PROBLEM TO SOLVE - Each line below should be written out again without any change.

GIVEN RECORDS -

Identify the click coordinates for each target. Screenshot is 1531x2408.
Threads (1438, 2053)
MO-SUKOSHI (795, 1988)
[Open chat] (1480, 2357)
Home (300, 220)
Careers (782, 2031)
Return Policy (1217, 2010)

RESPONSE FOR THIS EXERCISE -
Identify the click coordinates for each target. Screenshot is 1531x2408.
Threads (1438, 2053)
MO-SUKOSHI (795, 1988)
[Open chat] (1480, 2357)
Home (300, 220)
Careers (782, 2031)
Return Policy (1217, 2010)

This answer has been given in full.